> **Records for the exercise**:
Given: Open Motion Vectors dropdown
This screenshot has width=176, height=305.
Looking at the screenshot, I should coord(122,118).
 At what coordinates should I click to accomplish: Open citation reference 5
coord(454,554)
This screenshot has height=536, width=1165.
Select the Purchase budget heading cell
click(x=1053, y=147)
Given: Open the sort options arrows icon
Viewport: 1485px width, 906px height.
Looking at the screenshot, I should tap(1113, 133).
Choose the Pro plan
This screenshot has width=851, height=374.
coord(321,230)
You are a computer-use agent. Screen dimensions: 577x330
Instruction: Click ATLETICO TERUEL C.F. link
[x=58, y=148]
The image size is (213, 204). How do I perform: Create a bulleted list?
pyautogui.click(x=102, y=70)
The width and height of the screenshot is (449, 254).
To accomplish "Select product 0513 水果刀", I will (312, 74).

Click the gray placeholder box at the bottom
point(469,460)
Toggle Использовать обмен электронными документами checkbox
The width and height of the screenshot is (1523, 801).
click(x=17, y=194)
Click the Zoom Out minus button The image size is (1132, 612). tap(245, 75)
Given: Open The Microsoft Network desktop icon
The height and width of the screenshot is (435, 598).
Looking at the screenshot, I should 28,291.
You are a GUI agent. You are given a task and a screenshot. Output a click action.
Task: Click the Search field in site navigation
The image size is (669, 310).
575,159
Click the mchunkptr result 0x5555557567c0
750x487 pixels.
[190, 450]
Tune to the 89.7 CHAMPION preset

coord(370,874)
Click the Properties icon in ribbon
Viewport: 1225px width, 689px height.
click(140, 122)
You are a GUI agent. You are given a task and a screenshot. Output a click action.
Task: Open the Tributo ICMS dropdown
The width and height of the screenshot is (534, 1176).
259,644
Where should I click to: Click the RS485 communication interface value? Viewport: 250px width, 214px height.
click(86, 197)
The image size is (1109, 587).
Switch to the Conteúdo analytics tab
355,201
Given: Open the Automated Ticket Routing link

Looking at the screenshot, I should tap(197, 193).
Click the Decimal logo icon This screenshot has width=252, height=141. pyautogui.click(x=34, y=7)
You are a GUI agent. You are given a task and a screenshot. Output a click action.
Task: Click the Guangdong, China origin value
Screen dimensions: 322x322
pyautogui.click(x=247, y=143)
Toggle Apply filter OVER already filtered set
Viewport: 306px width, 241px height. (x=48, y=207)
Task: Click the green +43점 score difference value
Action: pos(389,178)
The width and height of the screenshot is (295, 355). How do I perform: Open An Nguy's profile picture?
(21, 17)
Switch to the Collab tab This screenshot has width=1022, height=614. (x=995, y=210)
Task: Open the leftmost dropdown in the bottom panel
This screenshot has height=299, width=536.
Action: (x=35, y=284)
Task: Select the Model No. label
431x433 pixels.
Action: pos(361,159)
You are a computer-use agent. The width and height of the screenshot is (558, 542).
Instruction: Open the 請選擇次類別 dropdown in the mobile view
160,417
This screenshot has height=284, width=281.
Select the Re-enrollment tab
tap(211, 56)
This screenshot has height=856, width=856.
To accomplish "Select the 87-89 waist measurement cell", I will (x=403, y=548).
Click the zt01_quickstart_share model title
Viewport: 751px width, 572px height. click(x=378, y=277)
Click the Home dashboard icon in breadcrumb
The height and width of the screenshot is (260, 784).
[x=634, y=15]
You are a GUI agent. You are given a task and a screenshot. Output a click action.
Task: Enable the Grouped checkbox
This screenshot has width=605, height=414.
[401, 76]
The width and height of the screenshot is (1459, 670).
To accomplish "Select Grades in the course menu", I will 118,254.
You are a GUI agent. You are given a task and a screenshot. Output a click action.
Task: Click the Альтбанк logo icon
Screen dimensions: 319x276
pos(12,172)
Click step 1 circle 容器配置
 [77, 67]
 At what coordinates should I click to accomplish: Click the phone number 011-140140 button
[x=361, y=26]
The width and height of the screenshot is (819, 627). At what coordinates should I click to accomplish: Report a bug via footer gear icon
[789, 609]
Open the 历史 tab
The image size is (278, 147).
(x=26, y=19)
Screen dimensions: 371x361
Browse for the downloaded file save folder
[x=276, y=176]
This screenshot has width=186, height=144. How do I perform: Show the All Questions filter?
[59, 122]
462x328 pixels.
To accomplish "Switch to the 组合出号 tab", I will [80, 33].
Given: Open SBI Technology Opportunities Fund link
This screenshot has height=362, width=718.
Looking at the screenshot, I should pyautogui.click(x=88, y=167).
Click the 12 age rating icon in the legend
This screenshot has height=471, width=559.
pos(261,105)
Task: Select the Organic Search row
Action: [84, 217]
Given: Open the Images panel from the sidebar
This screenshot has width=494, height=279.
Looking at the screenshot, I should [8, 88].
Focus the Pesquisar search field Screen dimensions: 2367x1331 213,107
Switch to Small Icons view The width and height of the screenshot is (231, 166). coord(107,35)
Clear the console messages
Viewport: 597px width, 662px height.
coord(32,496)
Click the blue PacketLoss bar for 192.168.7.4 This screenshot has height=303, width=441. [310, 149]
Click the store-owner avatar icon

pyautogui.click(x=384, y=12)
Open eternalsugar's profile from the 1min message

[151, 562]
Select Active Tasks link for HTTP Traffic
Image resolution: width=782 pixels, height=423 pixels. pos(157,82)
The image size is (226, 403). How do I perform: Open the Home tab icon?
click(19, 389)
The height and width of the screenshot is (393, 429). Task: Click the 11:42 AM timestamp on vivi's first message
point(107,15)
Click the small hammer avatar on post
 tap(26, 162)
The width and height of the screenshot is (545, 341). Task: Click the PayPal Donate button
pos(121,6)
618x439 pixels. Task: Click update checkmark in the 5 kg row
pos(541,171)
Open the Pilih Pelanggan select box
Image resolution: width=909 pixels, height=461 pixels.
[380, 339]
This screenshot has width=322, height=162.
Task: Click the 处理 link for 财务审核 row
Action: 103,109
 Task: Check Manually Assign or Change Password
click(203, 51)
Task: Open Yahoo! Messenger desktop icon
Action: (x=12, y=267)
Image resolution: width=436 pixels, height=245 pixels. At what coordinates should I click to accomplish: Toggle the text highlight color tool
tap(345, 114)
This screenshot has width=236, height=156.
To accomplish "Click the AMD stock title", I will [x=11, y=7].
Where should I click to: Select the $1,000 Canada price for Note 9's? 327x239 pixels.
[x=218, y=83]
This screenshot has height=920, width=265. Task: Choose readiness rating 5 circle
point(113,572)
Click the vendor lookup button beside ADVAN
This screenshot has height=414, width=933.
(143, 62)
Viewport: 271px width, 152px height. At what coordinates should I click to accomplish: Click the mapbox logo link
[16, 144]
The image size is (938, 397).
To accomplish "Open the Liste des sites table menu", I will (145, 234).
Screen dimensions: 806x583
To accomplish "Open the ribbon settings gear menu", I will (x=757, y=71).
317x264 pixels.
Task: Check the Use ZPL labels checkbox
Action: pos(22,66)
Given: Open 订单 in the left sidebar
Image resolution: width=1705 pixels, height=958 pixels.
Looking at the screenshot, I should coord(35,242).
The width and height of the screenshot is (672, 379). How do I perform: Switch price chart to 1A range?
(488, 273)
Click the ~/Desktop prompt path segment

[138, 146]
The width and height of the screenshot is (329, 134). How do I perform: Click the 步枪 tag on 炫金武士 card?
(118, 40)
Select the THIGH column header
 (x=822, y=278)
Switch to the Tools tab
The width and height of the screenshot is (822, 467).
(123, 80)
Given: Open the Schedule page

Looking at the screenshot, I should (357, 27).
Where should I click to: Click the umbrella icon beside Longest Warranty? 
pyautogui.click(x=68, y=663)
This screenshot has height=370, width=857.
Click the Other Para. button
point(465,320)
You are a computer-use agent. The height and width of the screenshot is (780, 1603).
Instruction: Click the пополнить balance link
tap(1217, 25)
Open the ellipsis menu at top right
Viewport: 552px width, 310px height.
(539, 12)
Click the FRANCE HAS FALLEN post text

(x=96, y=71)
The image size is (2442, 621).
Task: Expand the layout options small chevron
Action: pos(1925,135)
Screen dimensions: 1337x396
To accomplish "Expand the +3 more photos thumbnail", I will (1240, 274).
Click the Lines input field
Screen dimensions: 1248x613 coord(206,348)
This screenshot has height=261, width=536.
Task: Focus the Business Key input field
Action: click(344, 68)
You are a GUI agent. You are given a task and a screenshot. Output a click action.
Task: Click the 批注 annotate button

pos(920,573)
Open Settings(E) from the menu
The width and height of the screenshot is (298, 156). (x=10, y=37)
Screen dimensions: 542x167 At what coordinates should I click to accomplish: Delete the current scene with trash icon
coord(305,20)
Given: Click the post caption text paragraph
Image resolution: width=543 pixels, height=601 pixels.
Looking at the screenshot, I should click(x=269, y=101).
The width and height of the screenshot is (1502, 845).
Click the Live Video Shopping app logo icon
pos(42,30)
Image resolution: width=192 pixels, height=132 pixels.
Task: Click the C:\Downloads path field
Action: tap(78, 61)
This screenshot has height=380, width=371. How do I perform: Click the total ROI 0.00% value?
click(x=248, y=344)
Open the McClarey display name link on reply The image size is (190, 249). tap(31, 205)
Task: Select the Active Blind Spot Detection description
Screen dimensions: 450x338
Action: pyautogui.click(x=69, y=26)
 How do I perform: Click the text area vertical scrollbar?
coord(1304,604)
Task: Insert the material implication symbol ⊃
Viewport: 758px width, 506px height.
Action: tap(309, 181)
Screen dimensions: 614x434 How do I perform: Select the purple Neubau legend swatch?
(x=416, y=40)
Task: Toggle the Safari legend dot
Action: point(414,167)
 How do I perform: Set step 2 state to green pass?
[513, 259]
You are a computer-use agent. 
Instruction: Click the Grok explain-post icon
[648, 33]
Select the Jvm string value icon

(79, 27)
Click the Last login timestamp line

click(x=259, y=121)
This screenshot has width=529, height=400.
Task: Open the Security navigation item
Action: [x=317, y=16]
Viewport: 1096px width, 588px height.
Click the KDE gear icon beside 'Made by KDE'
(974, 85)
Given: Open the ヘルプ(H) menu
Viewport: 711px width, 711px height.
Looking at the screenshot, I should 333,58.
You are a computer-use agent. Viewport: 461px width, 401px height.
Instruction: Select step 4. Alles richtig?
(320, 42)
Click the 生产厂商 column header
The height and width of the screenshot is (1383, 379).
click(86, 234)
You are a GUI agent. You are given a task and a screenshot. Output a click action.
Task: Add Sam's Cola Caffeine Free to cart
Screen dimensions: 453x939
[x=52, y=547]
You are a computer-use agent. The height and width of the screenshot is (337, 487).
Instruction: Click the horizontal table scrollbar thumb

> **Instructions to follow**: Give the count of lines in the records that contain "sidebar", and no other text.

> **Reply to the task**: 2